Quand j’étais jeune, la trentaine, pour moi, c’était déjà vieux. Dans ma vision d’enfant, rendu là, t’étais un adulte depuis un temps déjà. La tête remplie d’histoires Disney, je me voyais clairement mariée, dans une petite maison chaleureuse bien tenue, animée par 2 enfants pis au moins un chien. Je gérerais ma vie comme une pro, alternant avec aisance entre ma vie personnelle et la job de rêve que j’occuperais à coup sûr.

Force est d’avouer qu’à la mi-trentaine, il est rare que je me sente vraiment adulte. Beaucoup de mes amis ont des maisons, des enfants, des relations de plus d’une décennie et gèrent tout ça comme des boss alors que moi je suis là, la tête tout juste hors de l’eau à gérer rien d’autre que mon petit moi-même. Récemment en couple après des années de célibat aux prises avec une peur de l’engagement, je ne suis pas mariée, j’ai pas d’enfants pis j’ai pas de chien. Éternelle locataire, j’ai pas non plus la petite maison en campagne dont je rêvais.
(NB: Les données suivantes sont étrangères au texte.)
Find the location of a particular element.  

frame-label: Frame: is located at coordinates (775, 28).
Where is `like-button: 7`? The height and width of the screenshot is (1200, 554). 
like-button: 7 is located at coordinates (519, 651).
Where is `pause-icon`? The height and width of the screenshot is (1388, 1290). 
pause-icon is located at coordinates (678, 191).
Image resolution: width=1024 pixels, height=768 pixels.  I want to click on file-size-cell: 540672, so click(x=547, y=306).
J’ai une bonne job, pas de rêve, mais une bonne job. Pis j’ai 2 chats. Quand même. Mais je me sens bien loin des objectifs de mon moi enfant pour qui mon moi actuel est déjà vieille.
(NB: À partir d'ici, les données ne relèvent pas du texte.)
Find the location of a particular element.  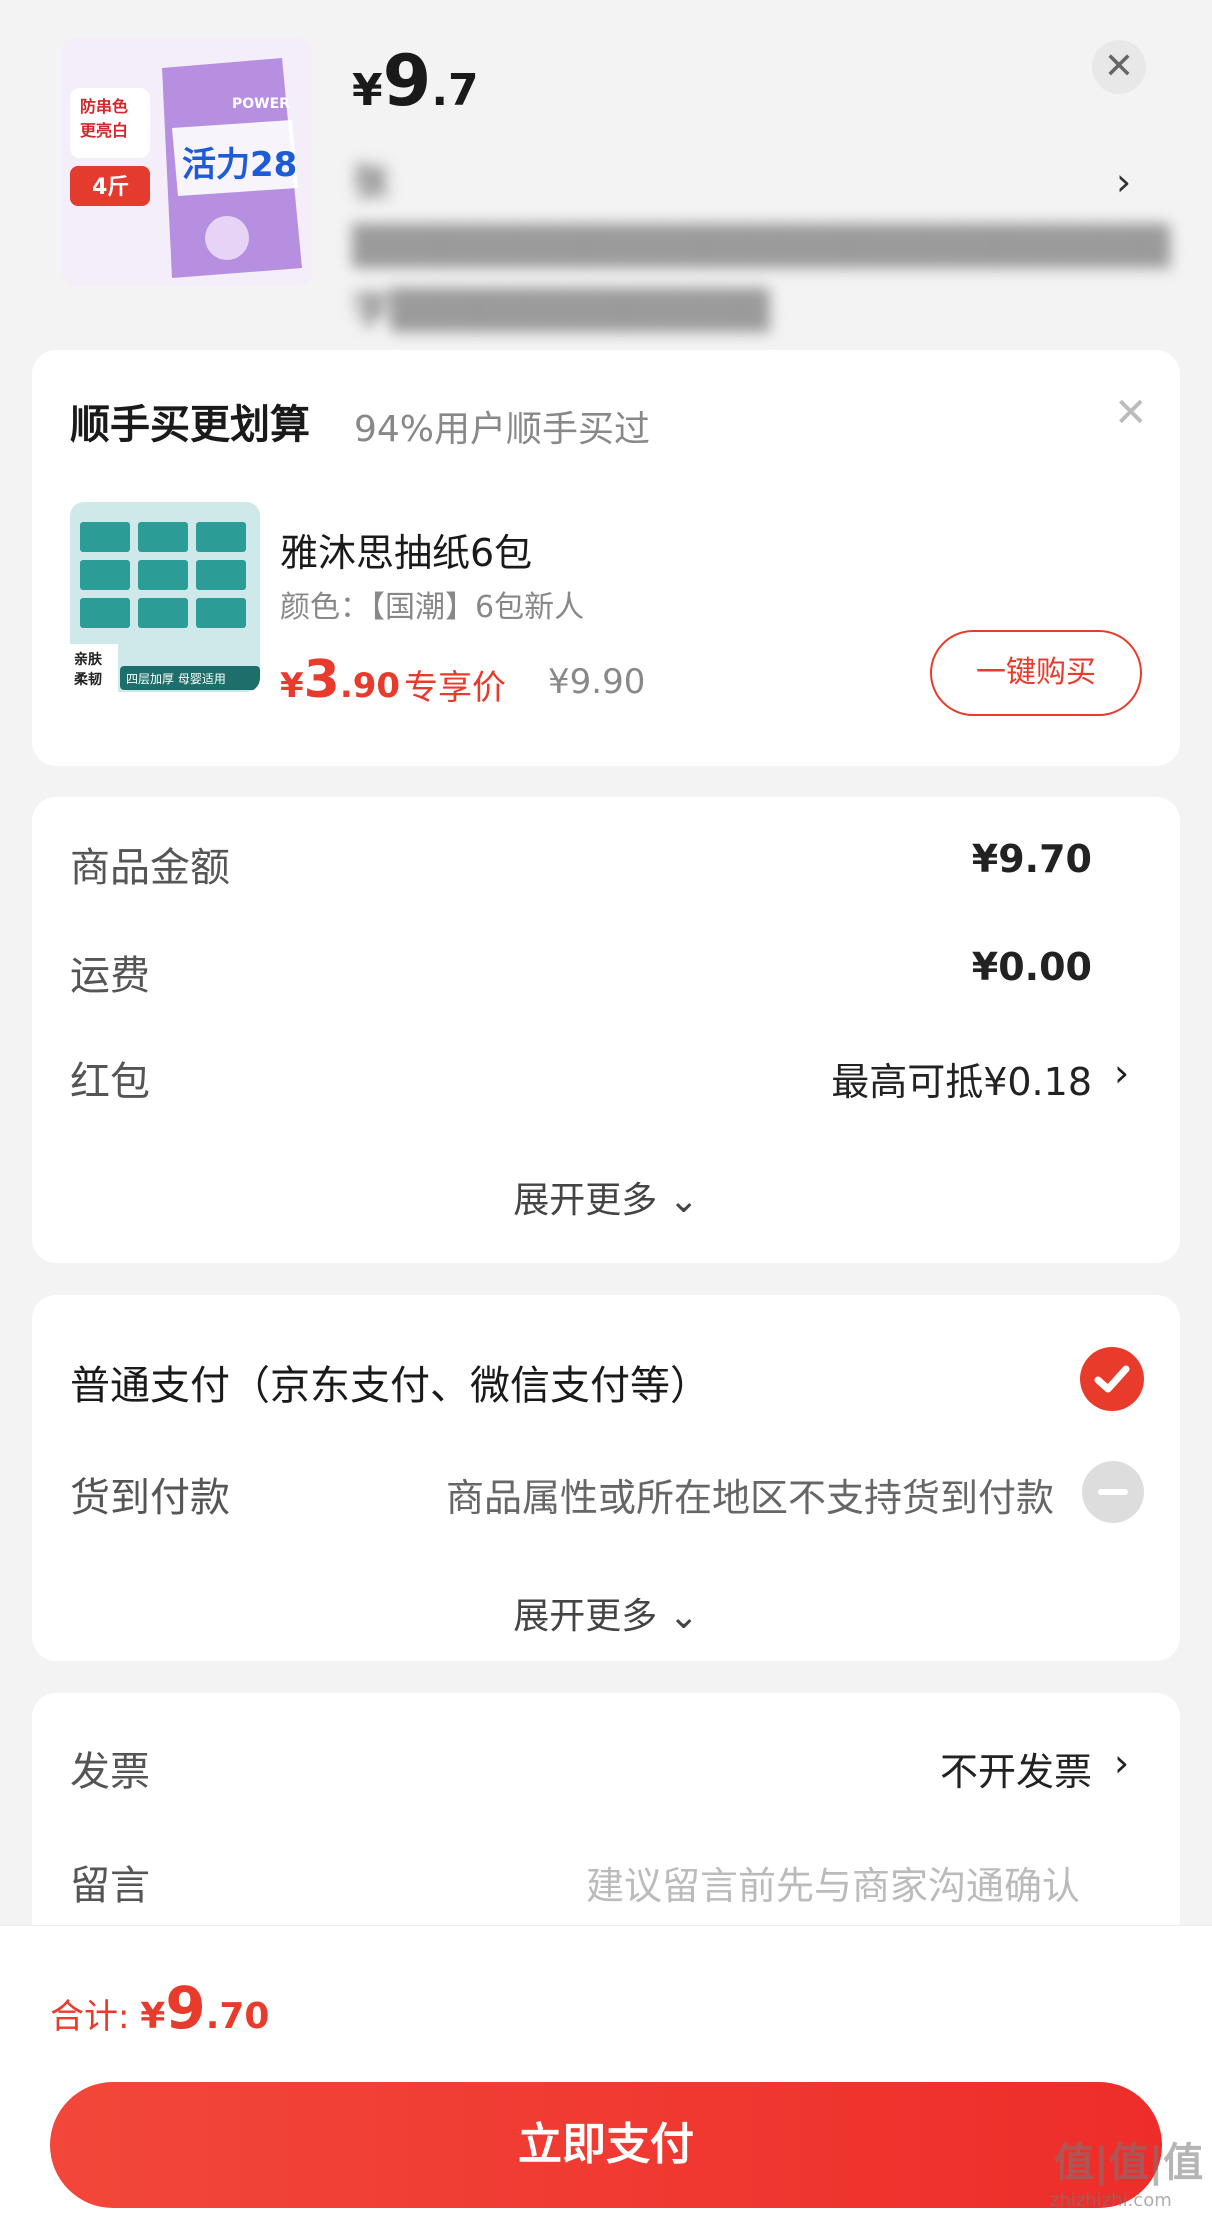

invoice-value: 不开发票 is located at coordinates (1016, 1768).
Je pensais qu’il y aurait un clash entre la vingtaine et la trentaine. Je croyais à une sorte d’épiphanie ou je sais pas quoi. Mais non. Y’a pas eu de clash. Je suis encore moi. Toujours aussi anxieuse. Toujours autant de misère à gérer certains trucs. Toujours cette impression de pas être capable de m’occuper de tout moi-même. Y’a pas eu de déclic. Y’a juste plus de chandelles sur mon gâteau de fête. Je me regarde aller pis je me rends compte que, dans le fond, mon moi trentenaire fait bien souvent les mêmes choses qu’avant mais pas pour les mêmes raisons.
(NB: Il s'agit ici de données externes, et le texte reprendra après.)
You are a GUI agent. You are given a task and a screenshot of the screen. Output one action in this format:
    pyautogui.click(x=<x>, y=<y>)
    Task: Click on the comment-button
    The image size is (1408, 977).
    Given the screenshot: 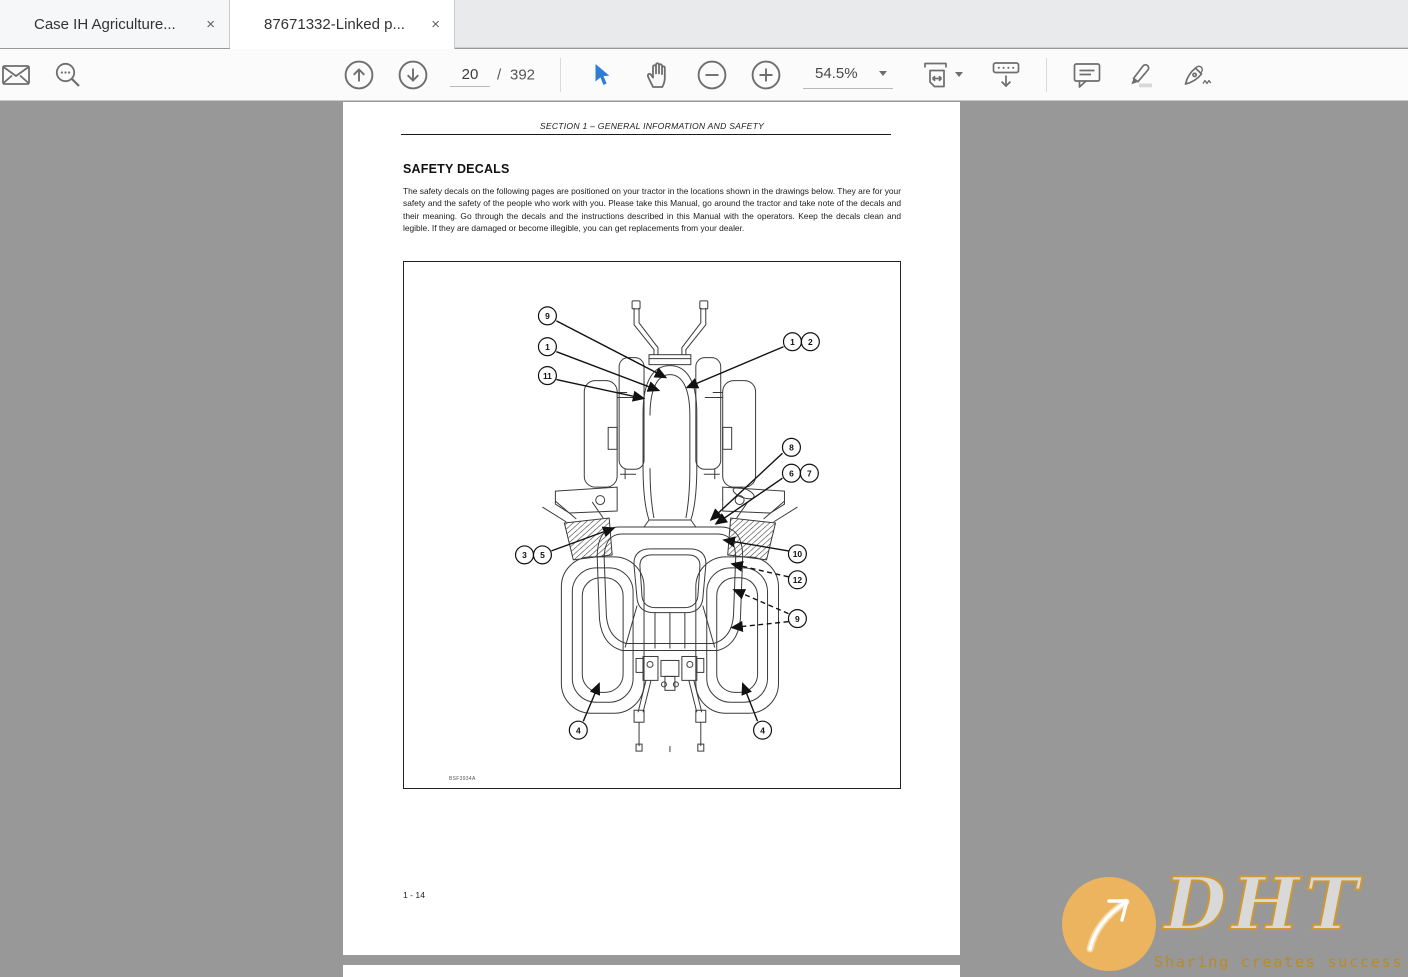 What is the action you would take?
    pyautogui.click(x=1087, y=74)
    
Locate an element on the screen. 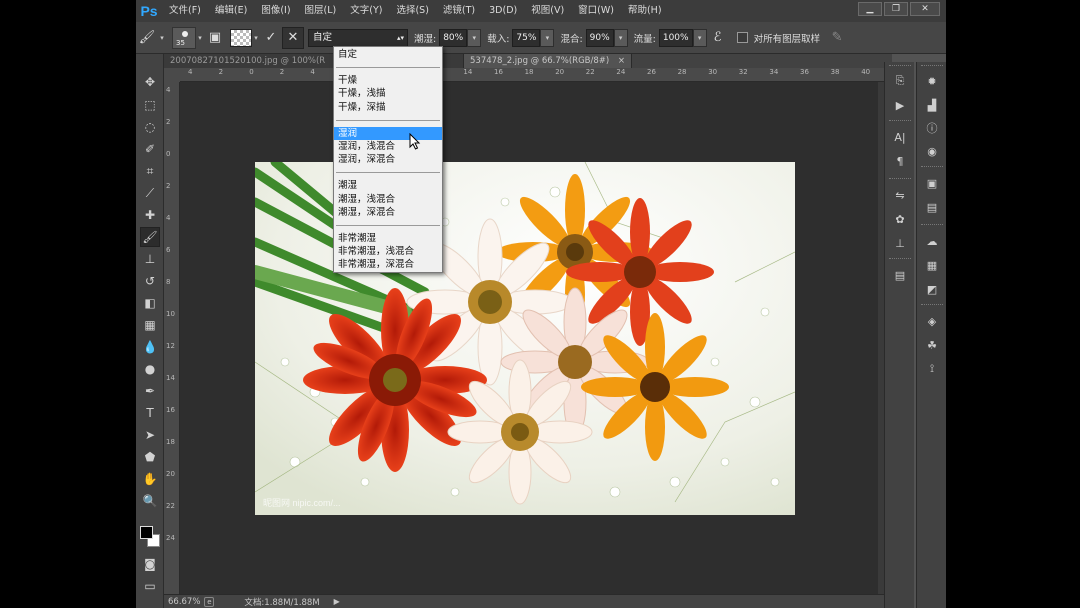 Image resolution: width=1080 pixels, height=608 pixels. wet-spinner-icon: ▾ is located at coordinates (474, 38).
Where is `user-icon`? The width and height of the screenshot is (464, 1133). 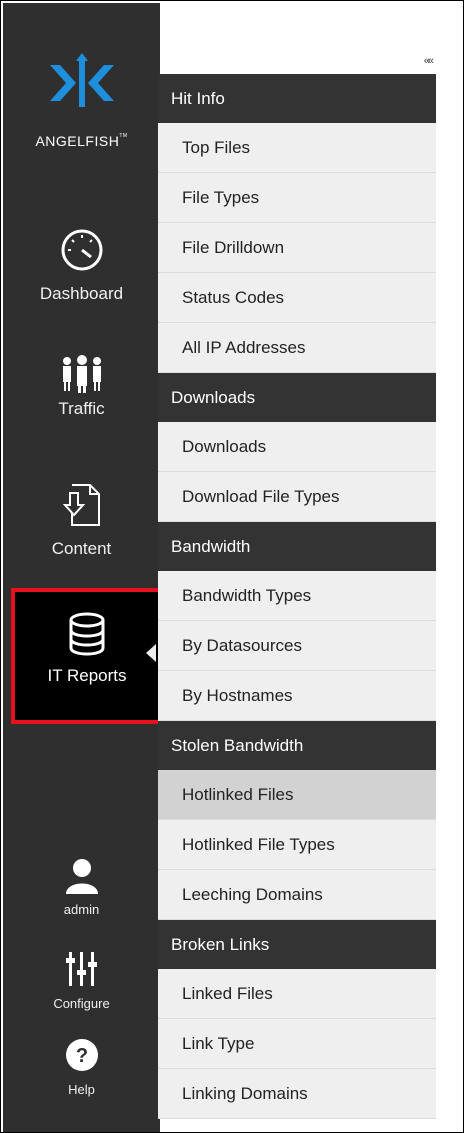 user-icon is located at coordinates (82, 876).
À 20 ans, je ne sortais pas beaucoup principalement parce que j’avais pas d’argent. A 30 ans, je ne sors pas beaucoup parce que ça me tente juste pas. Je me couchais tôt parce que j’allais à l’université et que j’avais 2 jobs. J’arrivais à la fin de mes journées exténuée. À 30 ans, je me couche tôt parce que j’aime ça dormir au moins 8-9 h, si c’est pas 10. Pis j’ai de la misère à sortir du confort de mon pyjama. À 20 ans, je mangeais un bol de céréales pour souper parce que j’étais pauvre pis que j’alternais ça avec des ramens, des biscuits pis des beurrées de beurre de peanut. À 30 ans je mange un bol de céréales parce que je suis paresseuse. Mon frigidaire est rempli de viande et de légumes mais un bol de Cheerios, des biscuits ou une beurrée de beurre de peanut, c’est si vite prêt!

Pour moi, être adulte c’est gérer sa vie comme une pro. Concilier travail et vie personnelle. Payer ses factures sur réception, sans sourciller. Faire l’épicerie et acheter de la vraie bouffe, pas un trop plein de cochonneries qui me serviront inévitablement de soupers. Sortir les poubelles à temps, ne pas laisser la vaisselle s’accumuler. Ne pas attendre ma paye à chaque 2 semaines parce que j’ai encore mal calculé mon budget ou parce que j’ai trop dépensé pour des niaiseries. Encore. C’est faire preuve de plus de maturité. Arrêter de m’en faire pour des trucs inutiles, de capoter ma vie à chaque obstacle. Avoir confiance en moi, en mes moyens. Avoir des reer, ou des celi ou au moins savoir la différence entre les deux. Avoir un coussin, au cas. Mieux manger. Prendre soin de moi. Gérer mes affaires au jour le jour sans les remettre dans un lendemain perpétuel. Je suis loin du compte!

Bref. Je suis plus vieille mais toujours pas adulte. Pas selon mes critères préétablis d’enfant. Pas selon ce que je pensais qu’un adulte était. Pas d’un point de vue d’efficacité et de rentabilité. On nous inculque jeune à évaluer notre vie avec des critères de performance, ce qui fait qu’on voit souvent davantage le négatif, les accrocs, les échecs. On ne nous dit pas que personne n’est parfait. Qu’on a tous des lacunes. Que, peu importe l’âge, c’est normal. J’essaie d’accepter que je ne gère pas tout comme une boss. D’accepter mes faiblesses. De m’améliorer, de faire de mon mieux. J’apprivoise le lâcher prise. Je ne suis pas WonderWoman; je ne le serai jamais. Et c’est ben correct comme ça. J’apprends à être imparfaitement moi-même et m’aimer pareil.

C’est peut-être juste ça, au fond, la maturité de la trentaine.